> [GIVEN REQUEST A]:
Retype the passage of the homily on spiritual unity that opens with the words containing "HOMILIES BY J.R." and closes with "best of mankind.".

> [DOCUMENT PASSAGE]:
• • •

HOMILIES BY J.R. THOMSON
Spiritual unity.
If this be a true representation, what an honour, what a happiness it is to be a Christian! It is to be joined to the Lord of life and glory, and to be associated with the noblest, the purest, the best of mankind.
I. IN WHAT RESPECTS CHRIST AND HIS MEMBERS ARE ONE. The expression used by the apostle is remarkable: "So also is Christ." He says, "Christ;" yet he means Christ s people; from which it appears that, in the view or the apostle, as in the view of the Lord himself, all who are his are identified with and comprehended in his own Divine personality.
1. This is a fact which is exhibited in various manners and especially by various metaphors, Not only are Christ and his people the Head and the body; they are the Vine and the branches, the Foundation and the stones, the organism and the Soul.
2. The union as spiritual is formed and sustained by faith. There are sacramental symbols of the union, but the real and vital connection is of spirit with spirit, i.e. is of faith. As mutual, it is depicted by the Lord himself, when he says, "I in you, and you in me."
3. The character and the aim of the Head and the members are identical. "As he is, so are we in this world."
II. IN WHAT RESPECTS CHRIST'S MEMBERS ARE SUBORDINATE TO HIM.
1. He is the Giver of the life which his people have in common with him.
2. He is the Source of authority, issuing the commands which govern their activity.

• • •

> [EXERCISE MATERIALS]:
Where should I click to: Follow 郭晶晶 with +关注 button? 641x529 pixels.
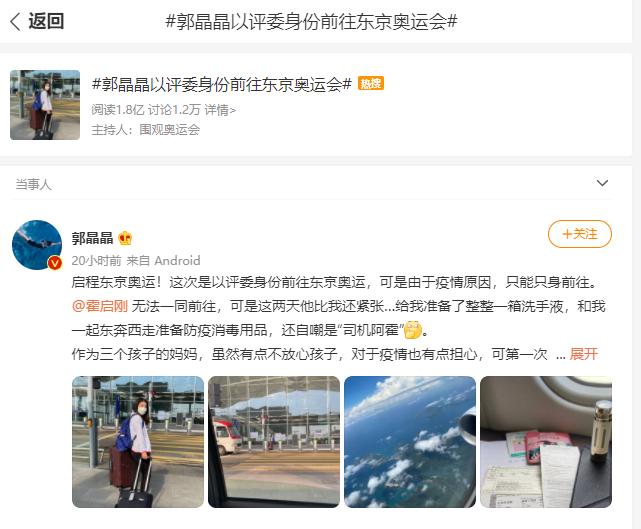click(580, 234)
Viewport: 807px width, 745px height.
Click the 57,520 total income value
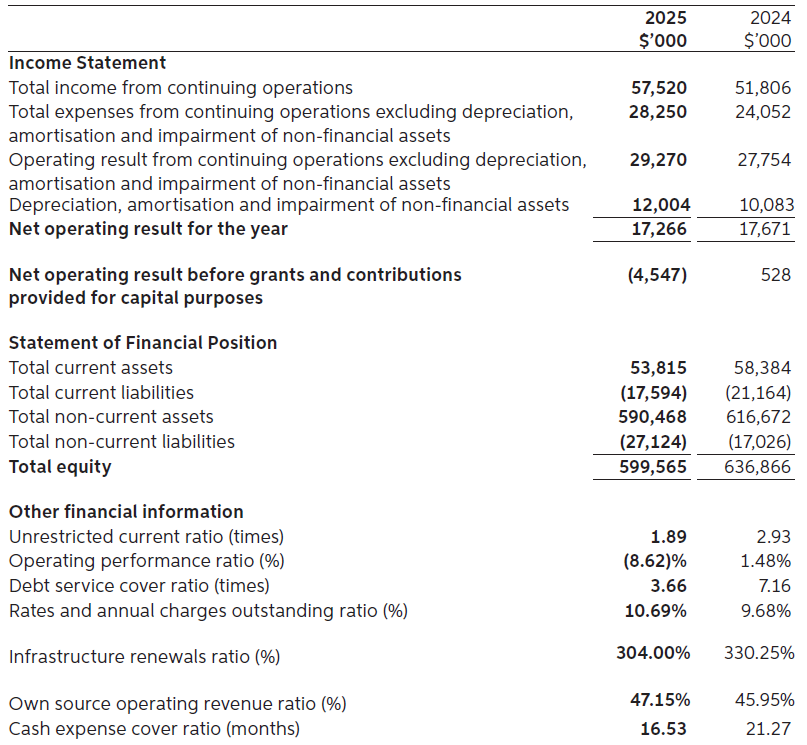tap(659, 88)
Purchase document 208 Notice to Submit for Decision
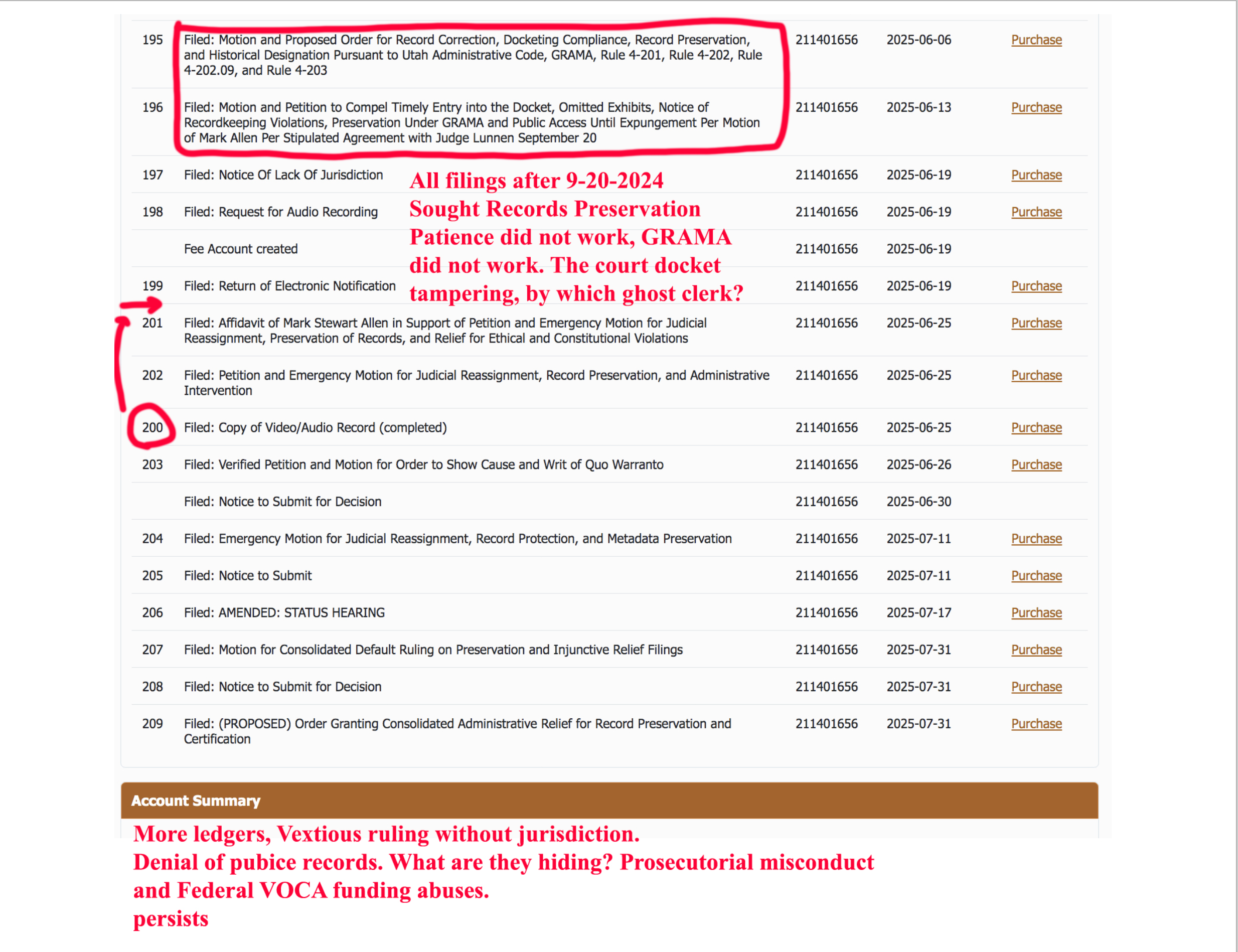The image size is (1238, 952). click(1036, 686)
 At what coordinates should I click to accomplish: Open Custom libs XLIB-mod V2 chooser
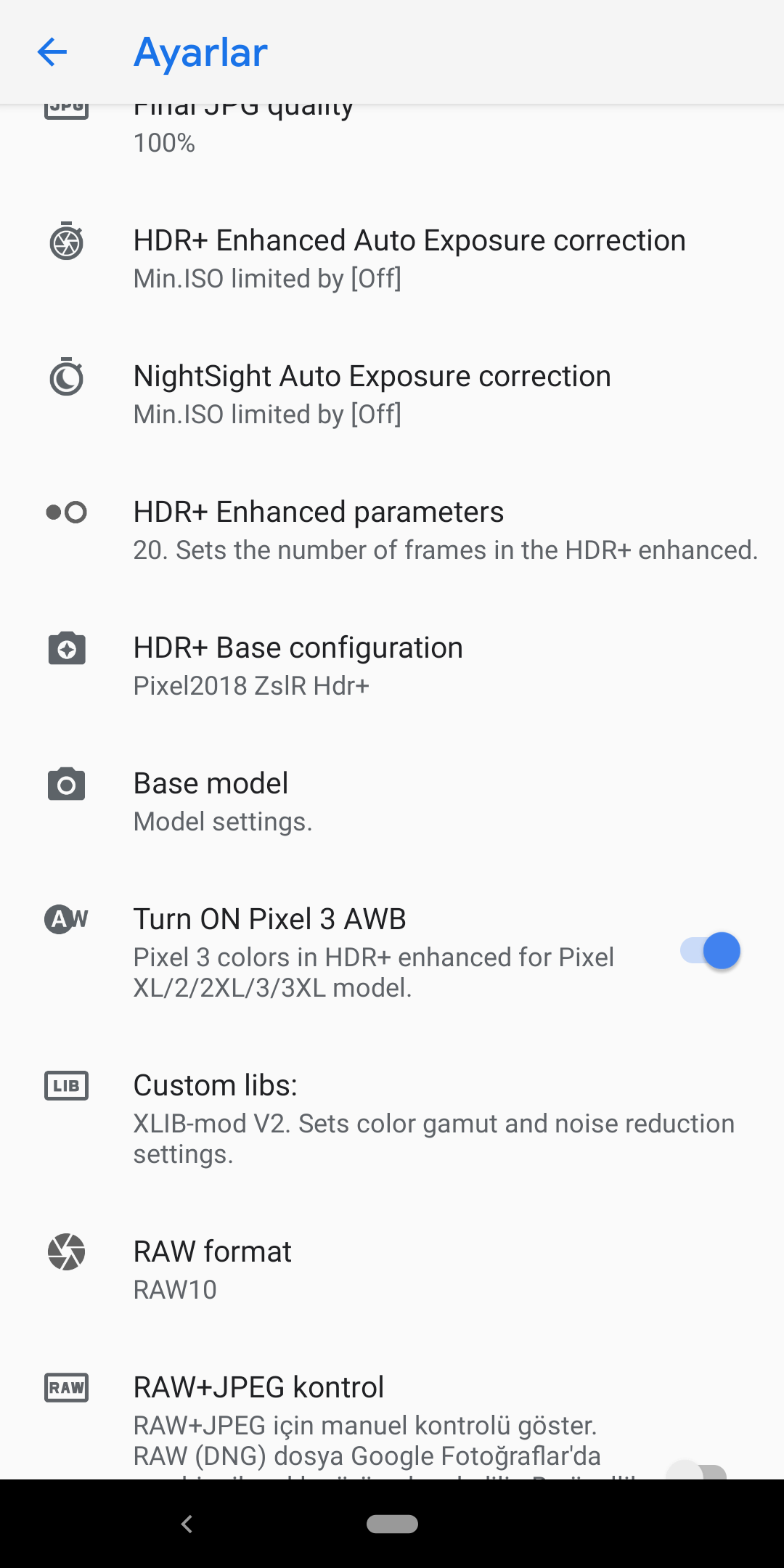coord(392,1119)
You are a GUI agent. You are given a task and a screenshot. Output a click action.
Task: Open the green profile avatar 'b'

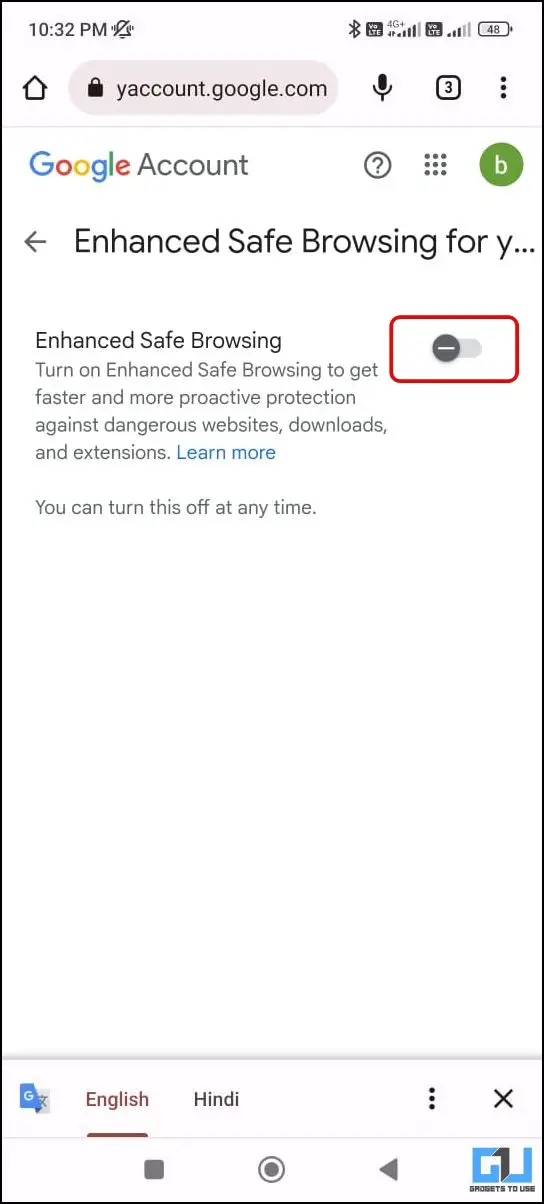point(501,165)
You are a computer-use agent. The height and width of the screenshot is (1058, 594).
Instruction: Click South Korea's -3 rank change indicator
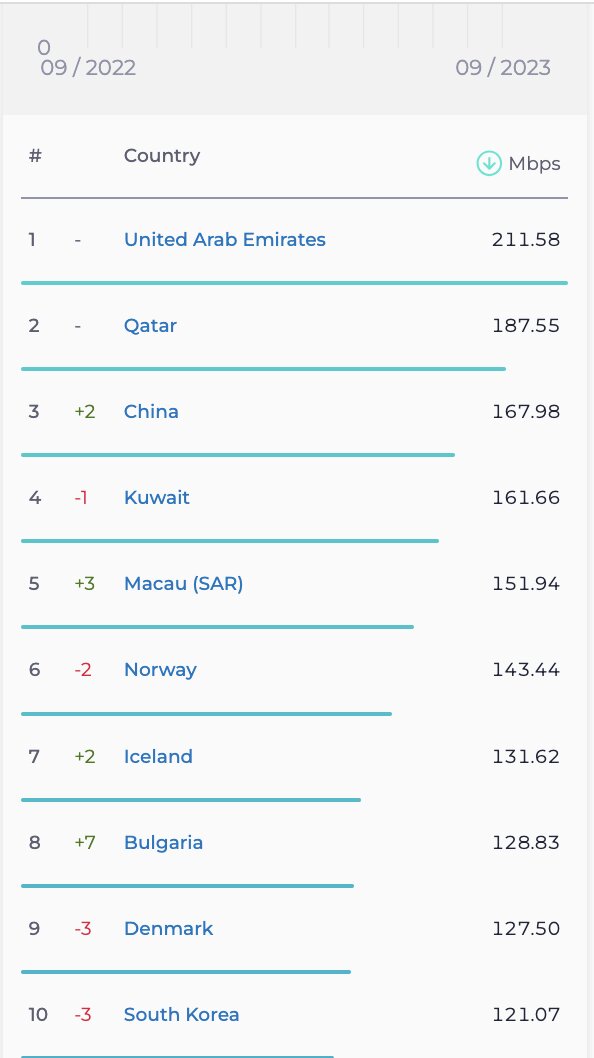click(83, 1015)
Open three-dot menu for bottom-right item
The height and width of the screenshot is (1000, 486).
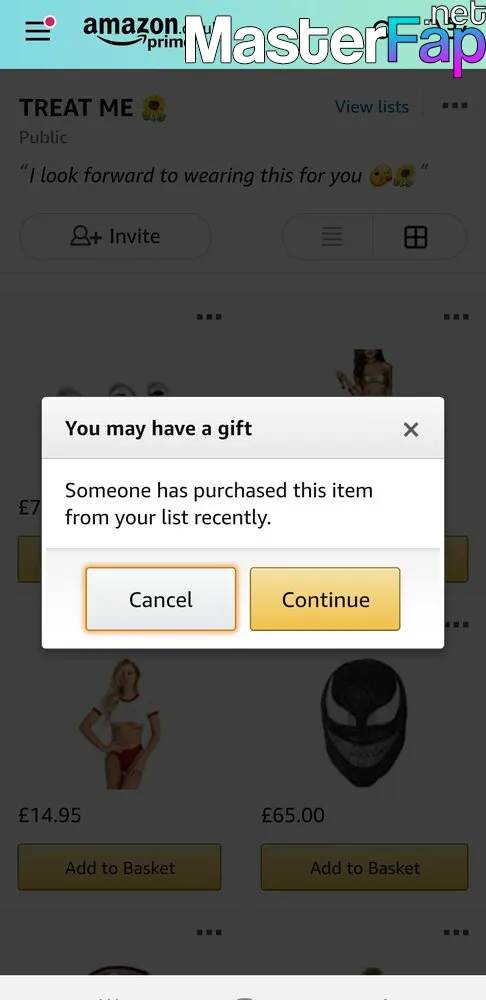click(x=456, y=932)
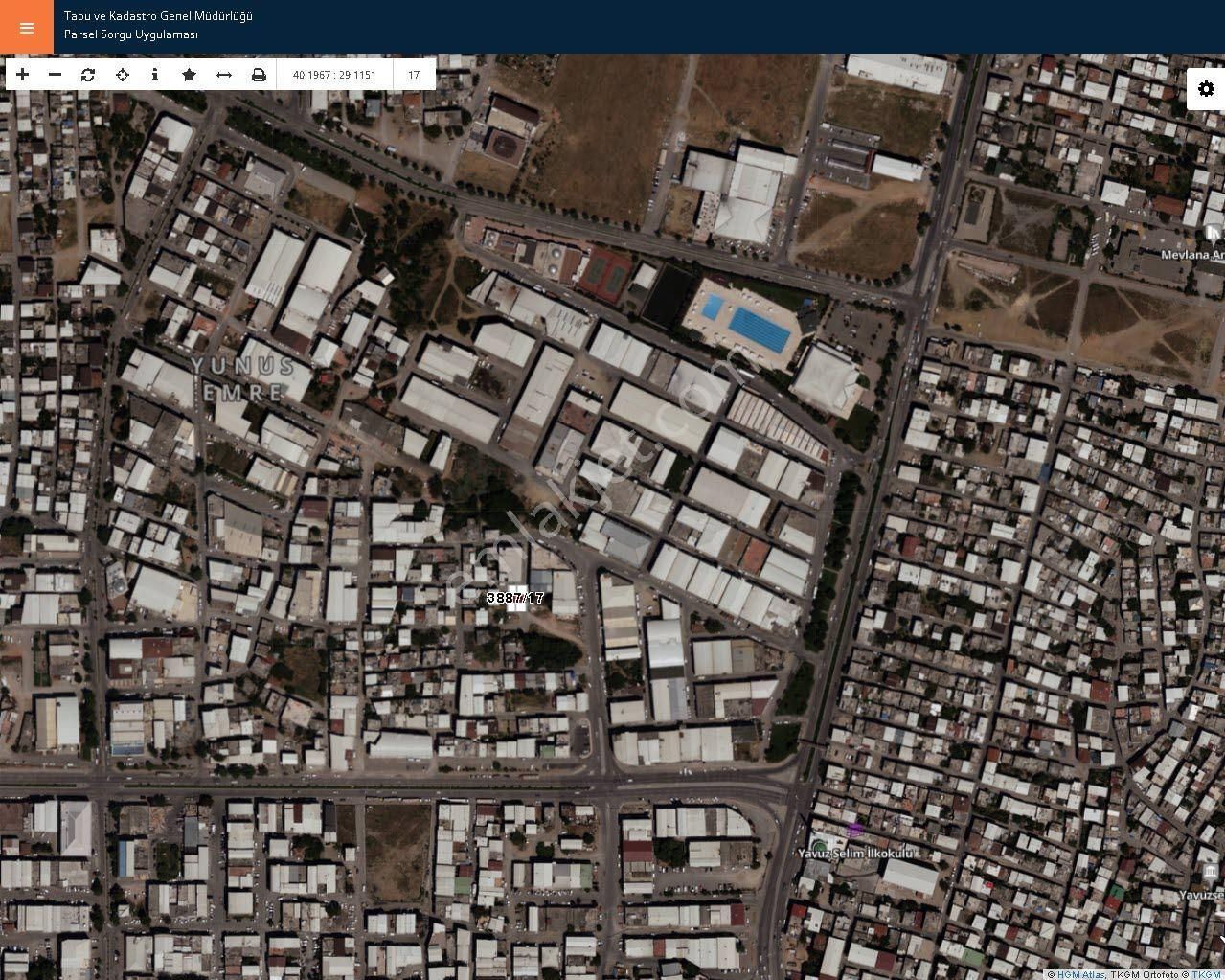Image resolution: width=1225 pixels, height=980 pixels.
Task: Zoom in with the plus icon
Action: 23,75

• • •

> [GIVEN REQUEST B]:
Lay out the records from their start through the line that contains "The image size" as a Markdown table with the columns Row and Line, omitting blank lines and leaving out the pictures.

> [COMPLETE ANSWER A]:
HOMILIES BY J.R. THOMSON
Spiritual unity.
If this be a true representation, what an honour, what a happiness it is to be a Christian! It is to be joined to the Lord of life and glory, and to be associated with the noblest, the purest, the best of mankind.

> [COMPLETE ANSWER B]:
| Row | Line |
|---|---|
| 1 | Where should I click to: Follow 郭晶晶 with +关注 button? 641x529 pixels. |
| 2 | click(580, 234) |
| 3 | Viewport: 807px width, 745px height. |
| 4 | Click the 57,520 total income value |
| 5 | tap(659, 88) |
| 6 | Purchase document 208 Notice to Submit for Decision |
| 7 | The image size is (1238, 952). click(1036, 686) |